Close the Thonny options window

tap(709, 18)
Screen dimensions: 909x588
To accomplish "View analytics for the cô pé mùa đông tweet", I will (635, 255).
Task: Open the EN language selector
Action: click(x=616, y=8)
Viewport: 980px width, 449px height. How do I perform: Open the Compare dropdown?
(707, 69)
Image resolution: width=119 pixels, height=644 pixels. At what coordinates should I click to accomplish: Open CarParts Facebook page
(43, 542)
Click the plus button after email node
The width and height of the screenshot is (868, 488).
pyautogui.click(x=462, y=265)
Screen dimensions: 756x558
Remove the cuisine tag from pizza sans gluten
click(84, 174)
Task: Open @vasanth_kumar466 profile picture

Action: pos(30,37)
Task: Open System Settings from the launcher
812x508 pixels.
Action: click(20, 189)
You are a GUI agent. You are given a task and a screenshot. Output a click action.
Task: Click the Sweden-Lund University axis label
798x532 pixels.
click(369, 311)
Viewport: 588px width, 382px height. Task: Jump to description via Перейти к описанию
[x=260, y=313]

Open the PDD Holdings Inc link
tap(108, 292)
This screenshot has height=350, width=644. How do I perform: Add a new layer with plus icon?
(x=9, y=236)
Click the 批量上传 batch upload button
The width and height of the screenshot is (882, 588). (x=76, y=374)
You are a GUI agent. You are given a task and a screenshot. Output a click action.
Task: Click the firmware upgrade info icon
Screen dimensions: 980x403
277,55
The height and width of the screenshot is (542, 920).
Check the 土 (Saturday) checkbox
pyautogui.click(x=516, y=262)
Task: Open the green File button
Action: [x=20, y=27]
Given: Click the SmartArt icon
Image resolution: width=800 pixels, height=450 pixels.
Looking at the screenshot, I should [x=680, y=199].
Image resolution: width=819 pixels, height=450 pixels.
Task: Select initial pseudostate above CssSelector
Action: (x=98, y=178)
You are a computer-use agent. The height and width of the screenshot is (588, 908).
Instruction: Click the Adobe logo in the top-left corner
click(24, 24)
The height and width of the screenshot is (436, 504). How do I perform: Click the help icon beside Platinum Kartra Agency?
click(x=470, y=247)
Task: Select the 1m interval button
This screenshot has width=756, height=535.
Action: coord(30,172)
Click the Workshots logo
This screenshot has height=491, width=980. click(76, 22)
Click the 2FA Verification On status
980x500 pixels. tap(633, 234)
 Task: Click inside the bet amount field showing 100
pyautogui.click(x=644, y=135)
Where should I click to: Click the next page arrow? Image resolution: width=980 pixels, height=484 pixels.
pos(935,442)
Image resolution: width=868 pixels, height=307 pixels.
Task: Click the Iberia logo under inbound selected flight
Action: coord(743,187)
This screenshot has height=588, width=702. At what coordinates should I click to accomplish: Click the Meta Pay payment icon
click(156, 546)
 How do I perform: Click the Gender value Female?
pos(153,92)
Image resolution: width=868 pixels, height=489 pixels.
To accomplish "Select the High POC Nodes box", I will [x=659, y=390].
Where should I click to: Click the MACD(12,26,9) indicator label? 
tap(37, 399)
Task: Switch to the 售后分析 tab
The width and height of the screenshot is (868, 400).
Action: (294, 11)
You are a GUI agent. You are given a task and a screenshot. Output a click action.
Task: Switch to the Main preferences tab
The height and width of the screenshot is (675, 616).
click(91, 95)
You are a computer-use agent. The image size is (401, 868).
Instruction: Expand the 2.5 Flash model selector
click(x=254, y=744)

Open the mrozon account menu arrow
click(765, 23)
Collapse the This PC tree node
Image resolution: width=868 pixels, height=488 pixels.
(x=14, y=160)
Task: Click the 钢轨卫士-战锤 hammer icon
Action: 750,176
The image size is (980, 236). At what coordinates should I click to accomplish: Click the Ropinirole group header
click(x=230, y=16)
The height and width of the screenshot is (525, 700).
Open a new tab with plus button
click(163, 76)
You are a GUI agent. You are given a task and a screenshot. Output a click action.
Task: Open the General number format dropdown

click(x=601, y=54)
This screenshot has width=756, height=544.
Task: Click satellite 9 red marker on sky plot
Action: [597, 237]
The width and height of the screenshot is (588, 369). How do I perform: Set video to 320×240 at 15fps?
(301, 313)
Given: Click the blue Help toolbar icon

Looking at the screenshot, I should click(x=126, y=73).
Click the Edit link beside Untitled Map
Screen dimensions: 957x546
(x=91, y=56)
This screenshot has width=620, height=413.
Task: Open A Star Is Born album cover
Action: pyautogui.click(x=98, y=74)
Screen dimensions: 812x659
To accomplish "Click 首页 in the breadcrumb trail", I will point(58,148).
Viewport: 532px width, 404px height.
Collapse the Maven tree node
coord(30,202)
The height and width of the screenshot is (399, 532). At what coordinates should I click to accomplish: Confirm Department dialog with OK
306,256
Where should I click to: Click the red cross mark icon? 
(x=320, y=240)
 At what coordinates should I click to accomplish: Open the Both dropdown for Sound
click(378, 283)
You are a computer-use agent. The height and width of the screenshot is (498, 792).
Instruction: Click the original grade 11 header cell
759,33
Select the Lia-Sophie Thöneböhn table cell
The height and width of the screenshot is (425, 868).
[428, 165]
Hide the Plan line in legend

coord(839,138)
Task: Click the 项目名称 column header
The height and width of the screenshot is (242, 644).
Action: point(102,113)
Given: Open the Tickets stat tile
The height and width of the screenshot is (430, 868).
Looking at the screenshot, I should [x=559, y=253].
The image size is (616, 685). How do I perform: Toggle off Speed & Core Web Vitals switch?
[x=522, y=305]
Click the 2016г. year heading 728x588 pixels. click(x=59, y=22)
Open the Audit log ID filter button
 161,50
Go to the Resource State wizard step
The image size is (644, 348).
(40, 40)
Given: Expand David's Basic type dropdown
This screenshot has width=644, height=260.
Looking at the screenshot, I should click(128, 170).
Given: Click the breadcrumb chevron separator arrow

ASSIGNMENT: Your reply should be every line of the material, transcribed exactly.

ANSWER SECTION:
Close the Thonny options window

tap(709, 18)
Screen dimensions: 909x588
To accomplish "View analytics for the cô pé mùa đông tweet", I will (635, 255).
Task: Open the EN language selector
Action: click(x=616, y=8)
Viewport: 980px width, 449px height. How do I perform: Open the Compare dropdown?
(707, 69)
Image resolution: width=119 pixels, height=644 pixels. At what coordinates should I click to accomplish: Open CarParts Facebook page
(43, 542)
Click the plus button after email node
The width and height of the screenshot is (868, 488).
pyautogui.click(x=462, y=265)
Screen dimensions: 756x558
Remove the cuisine tag from pizza sans gluten
click(84, 174)
Task: Open @vasanth_kumar466 profile picture

Action: pos(30,37)
Task: Open System Settings from the launcher
812x508 pixels.
Action: click(20, 189)
You are a GUI agent. You are given a task and a screenshot. Output a click action.
Task: Click the Sweden-Lund University axis label
798x532 pixels.
click(369, 311)
Viewport: 588px width, 382px height. Task: Jump to description via Перейти к описанию
[x=260, y=313]

Open the PDD Holdings Inc link
tap(108, 292)
This screenshot has height=350, width=644. How do I perform: Add a new layer with plus icon?
(x=9, y=236)
Click the 批量上传 batch upload button
The width and height of the screenshot is (882, 588). (x=76, y=374)
You are a GUI agent. You are given a task and a screenshot. Output a click action.
Task: Click the firmware upgrade info icon
Screen dimensions: 980x403
277,55
The height and width of the screenshot is (542, 920).
Check the 土 (Saturday) checkbox
pyautogui.click(x=516, y=262)
Task: Open the green File button
Action: [x=20, y=27]
Given: Click the SmartArt icon
Image resolution: width=800 pixels, height=450 pixels.
Looking at the screenshot, I should [x=680, y=199].
Image resolution: width=819 pixels, height=450 pixels.
Task: Select initial pseudostate above CssSelector
Action: (x=98, y=178)
You are a computer-use agent. The height and width of the screenshot is (588, 908).
Instruction: Click the Adobe logo in the top-left corner
click(24, 24)
The height and width of the screenshot is (436, 504). How do I perform: Click the help icon beside Platinum Kartra Agency?
click(x=470, y=247)
Task: Select the 1m interval button
This screenshot has width=756, height=535.
Action: coord(30,172)
Click the Workshots logo
This screenshot has height=491, width=980. click(76, 22)
Click the 2FA Verification On status
980x500 pixels. tap(633, 234)
 Task: Click inside the bet amount field showing 100
pyautogui.click(x=644, y=135)
Where should I click to: Click the next page arrow? Image resolution: width=980 pixels, height=484 pixels.
pos(935,442)
Image resolution: width=868 pixels, height=307 pixels.
Task: Click the Iberia logo under inbound selected flight
Action: coord(743,187)
This screenshot has height=588, width=702. At what coordinates should I click to accomplish: Click the Meta Pay payment icon
click(156, 546)
 How do I perform: Click the Gender value Female?
pos(153,92)
Image resolution: width=868 pixels, height=489 pixels.
To accomplish "Select the High POC Nodes box", I will [x=659, y=390].
Where should I click to: Click the MACD(12,26,9) indicator label? 
tap(37, 399)
Task: Switch to the 售后分析 tab
The width and height of the screenshot is (868, 400).
Action: (294, 11)
You are a GUI agent. You are given a task and a screenshot. Output a click action.
Task: Switch to the Main preferences tab
The height and width of the screenshot is (675, 616).
click(91, 95)
You are a computer-use agent. The image size is (401, 868).
Instruction: Expand the 2.5 Flash model selector
click(x=254, y=744)

Open the mrozon account menu arrow
click(765, 23)
Collapse the This PC tree node
Image resolution: width=868 pixels, height=488 pixels.
(x=14, y=160)
Task: Click the 钢轨卫士-战锤 hammer icon
Action: 750,176
The image size is (980, 236). At what coordinates should I click to accomplish: Click the Ropinirole group header
click(x=230, y=16)
The height and width of the screenshot is (525, 700).
Open a new tab with plus button
click(163, 76)
You are a GUI agent. You are given a task and a screenshot. Output a click action.
Task: Open the General number format dropdown

click(x=601, y=54)
This screenshot has width=756, height=544.
Task: Click satellite 9 red marker on sky plot
Action: [597, 237]
The width and height of the screenshot is (588, 369). How do I perform: Set video to 320×240 at 15fps?
(301, 313)
Given: Click the blue Help toolbar icon

Looking at the screenshot, I should click(x=126, y=73).
Click the Edit link beside Untitled Map
Screen dimensions: 957x546
(x=91, y=56)
This screenshot has width=620, height=413.
Task: Open A Star Is Born album cover
Action: pyautogui.click(x=98, y=74)
Screen dimensions: 812x659
To accomplish "Click 首页 in the breadcrumb trail", I will point(58,148).
Viewport: 532px width, 404px height.
Collapse the Maven tree node
coord(30,202)
The height and width of the screenshot is (399, 532). At what coordinates should I click to accomplish: Confirm Department dialog with OK
306,256
Where should I click to: Click the red cross mark icon? 
(x=320, y=240)
 At what coordinates should I click to accomplish: Open the Both dropdown for Sound
click(378, 283)
You are a computer-use agent. The height and width of the screenshot is (498, 792).
Instruction: Click the original grade 11 header cell
759,33
Select the Lia-Sophie Thöneböhn table cell
The height and width of the screenshot is (425, 868).
[428, 165]
Hide the Plan line in legend

coord(839,138)
Task: Click the 项目名称 column header
The height and width of the screenshot is (242, 644).
Action: point(102,113)
Given: Open the Tickets stat tile
The height and width of the screenshot is (430, 868).
Looking at the screenshot, I should [x=559, y=253].
The image size is (616, 685). How do I perform: Toggle off Speed & Core Web Vitals switch?
[x=522, y=305]
Click the 2016г. year heading 728x588 pixels. click(x=59, y=22)
Open the Audit log ID filter button
 161,50
Go to the Resource State wizard step
The image size is (644, 348).
(40, 40)
Given: Expand David's Basic type dropdown
This screenshot has width=644, height=260.
Looking at the screenshot, I should click(128, 170).
Given: Click the breadcrumb chevron separator arrow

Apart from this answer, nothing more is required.